1. A driver that fits you. To get maximum yardage from a driver, you must have the proper loft and shaft flex.

2. Increase your flexibility. Stretching every morning before you go play for 15-30 minutes (I do), will add more yardage to your game than weight lifting or equipment changes. Lower back, hamstrings and shoulders/rotator cuffs are the ones I concentrate on.

3. Rotational exercises. Any kind of motion that will help you increase how well your torso rotates. I take a small (ladies size) 6 lb. medicine ball and swing it like a golf club while engaging the core muscles in my stomach. The smaller the ball, the better. I don’t like the use of weighted clubs. It ruins your feel and can cause tears in your wrists, elbows and shoulders.

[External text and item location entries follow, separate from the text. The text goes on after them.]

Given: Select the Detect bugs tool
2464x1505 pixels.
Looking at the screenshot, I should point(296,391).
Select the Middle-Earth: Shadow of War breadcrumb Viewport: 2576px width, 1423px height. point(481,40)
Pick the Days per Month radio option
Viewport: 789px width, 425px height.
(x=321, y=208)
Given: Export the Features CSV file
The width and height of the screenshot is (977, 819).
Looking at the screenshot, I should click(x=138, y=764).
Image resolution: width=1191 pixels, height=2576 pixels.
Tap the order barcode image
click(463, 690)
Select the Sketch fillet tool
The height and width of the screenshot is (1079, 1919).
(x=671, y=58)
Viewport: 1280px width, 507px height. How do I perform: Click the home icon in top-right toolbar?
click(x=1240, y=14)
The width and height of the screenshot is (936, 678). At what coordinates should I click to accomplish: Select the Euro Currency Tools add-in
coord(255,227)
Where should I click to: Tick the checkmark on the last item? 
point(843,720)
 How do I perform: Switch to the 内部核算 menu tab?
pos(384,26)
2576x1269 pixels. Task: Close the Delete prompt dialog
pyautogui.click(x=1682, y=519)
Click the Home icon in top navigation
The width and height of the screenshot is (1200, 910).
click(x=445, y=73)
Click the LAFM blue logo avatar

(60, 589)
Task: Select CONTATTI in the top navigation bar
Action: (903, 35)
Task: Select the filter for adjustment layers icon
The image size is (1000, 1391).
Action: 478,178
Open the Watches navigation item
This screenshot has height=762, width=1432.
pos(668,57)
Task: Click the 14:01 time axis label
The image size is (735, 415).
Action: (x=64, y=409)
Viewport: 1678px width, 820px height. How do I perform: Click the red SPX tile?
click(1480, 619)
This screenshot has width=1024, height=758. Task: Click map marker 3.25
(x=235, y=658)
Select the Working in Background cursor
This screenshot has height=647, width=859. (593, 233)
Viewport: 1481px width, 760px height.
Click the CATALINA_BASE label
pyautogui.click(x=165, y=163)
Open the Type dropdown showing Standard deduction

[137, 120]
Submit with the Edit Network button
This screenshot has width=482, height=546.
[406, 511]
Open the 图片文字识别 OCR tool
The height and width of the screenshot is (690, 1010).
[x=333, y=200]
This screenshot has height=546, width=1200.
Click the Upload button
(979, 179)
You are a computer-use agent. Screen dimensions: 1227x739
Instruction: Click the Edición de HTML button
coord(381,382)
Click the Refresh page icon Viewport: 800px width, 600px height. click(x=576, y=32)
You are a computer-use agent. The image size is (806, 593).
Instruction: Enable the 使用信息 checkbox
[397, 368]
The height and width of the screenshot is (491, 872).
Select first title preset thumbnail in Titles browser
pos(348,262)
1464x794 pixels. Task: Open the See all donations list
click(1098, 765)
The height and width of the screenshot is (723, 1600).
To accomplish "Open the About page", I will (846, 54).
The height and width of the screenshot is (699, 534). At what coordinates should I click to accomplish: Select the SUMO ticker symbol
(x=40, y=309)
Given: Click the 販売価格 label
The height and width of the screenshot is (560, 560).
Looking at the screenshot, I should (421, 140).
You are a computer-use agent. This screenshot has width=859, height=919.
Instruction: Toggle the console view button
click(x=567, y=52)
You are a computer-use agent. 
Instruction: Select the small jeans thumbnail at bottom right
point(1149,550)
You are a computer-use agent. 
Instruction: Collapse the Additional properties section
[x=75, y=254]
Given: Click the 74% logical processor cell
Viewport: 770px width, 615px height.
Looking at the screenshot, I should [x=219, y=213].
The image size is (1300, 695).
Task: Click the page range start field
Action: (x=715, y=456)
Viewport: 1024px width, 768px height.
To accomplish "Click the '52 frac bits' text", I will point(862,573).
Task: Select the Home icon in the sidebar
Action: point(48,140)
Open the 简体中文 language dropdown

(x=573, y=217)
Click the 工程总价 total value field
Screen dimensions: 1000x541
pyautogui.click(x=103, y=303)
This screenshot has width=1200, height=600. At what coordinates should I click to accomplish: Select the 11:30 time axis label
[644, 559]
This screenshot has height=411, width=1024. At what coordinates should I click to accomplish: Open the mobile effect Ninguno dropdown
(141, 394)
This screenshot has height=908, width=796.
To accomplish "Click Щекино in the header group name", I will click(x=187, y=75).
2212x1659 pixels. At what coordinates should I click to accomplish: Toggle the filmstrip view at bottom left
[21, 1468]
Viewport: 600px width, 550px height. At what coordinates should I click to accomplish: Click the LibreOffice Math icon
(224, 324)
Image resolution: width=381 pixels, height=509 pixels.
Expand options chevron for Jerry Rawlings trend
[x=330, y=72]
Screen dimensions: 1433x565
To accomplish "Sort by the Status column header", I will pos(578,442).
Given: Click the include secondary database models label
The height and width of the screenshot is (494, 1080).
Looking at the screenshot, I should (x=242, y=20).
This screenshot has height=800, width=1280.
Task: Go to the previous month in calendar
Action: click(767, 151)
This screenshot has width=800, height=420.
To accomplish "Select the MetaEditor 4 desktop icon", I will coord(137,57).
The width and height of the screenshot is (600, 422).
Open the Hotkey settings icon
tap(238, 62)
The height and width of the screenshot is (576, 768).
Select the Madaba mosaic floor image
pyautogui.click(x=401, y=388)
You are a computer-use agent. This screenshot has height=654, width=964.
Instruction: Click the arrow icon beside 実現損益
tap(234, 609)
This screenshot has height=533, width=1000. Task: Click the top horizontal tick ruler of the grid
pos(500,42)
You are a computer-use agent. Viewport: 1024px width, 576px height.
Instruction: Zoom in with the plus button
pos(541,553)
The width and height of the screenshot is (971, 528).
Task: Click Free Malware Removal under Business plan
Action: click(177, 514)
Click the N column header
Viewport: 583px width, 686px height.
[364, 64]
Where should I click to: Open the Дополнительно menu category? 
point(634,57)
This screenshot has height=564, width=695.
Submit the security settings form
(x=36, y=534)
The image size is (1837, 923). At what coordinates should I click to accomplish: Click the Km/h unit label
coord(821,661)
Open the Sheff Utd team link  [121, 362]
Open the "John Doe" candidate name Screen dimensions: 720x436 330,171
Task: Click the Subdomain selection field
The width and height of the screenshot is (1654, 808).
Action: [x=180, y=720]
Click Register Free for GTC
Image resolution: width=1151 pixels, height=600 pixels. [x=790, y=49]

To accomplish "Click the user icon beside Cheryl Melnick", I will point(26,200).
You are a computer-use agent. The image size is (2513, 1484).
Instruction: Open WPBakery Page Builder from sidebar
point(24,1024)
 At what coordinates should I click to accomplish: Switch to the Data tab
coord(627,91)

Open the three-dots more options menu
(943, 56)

4. Balance. You can swing as hard as you want as long as it is in balance. This “swing easy” nonsense is just a band aid to avoid being in balance and having good rhythm. I wrote about this in a previous post (LINK).

5. Proper rhythm. If you allow the club to set at the top of your swing, you will be able to generate more speed coming into the ball. That does not mean a really slow back swing. There is nothing worse for club head speed than a deathly slow back swing that ends in a quick transition at the top. The speed of your back swing only needs to be slow enough for the club to set. Think of the 1-2 count of a grandfather clock pendulum.

6. Constant, medium grip pressure. You don’t want it too light or you won’t be able to help but increase it during the swing. You definitely don’t want to death grip it.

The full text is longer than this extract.